• _Extracted data entries_:
═══
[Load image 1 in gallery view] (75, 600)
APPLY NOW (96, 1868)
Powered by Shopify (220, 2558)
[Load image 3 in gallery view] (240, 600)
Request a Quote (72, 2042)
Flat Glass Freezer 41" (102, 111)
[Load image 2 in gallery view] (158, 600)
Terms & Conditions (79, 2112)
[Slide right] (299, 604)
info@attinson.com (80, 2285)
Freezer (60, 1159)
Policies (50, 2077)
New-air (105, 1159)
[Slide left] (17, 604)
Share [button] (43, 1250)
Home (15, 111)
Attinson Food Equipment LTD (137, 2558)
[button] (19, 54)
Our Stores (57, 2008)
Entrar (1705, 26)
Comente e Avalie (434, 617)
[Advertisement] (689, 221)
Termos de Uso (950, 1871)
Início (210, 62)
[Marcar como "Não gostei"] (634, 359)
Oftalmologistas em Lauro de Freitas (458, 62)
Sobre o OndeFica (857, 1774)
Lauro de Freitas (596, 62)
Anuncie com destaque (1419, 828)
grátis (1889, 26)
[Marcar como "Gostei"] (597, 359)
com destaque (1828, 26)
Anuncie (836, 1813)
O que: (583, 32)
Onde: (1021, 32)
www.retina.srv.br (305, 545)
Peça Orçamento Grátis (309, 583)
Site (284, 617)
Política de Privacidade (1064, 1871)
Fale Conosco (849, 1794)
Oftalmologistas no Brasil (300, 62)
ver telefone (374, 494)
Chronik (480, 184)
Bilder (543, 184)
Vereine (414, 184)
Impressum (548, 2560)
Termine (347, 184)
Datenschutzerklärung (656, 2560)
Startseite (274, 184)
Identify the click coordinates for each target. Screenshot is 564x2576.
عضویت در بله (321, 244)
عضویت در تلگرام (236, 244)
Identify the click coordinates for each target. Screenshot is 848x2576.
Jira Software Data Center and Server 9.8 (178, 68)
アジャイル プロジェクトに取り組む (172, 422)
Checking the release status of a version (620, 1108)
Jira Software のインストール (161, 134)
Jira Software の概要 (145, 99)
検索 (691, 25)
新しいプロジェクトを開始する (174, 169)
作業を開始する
═══
• _Work instructions_: In the entries above, how many lines include the word "view"? Give only that number.

• _Answer section_: 3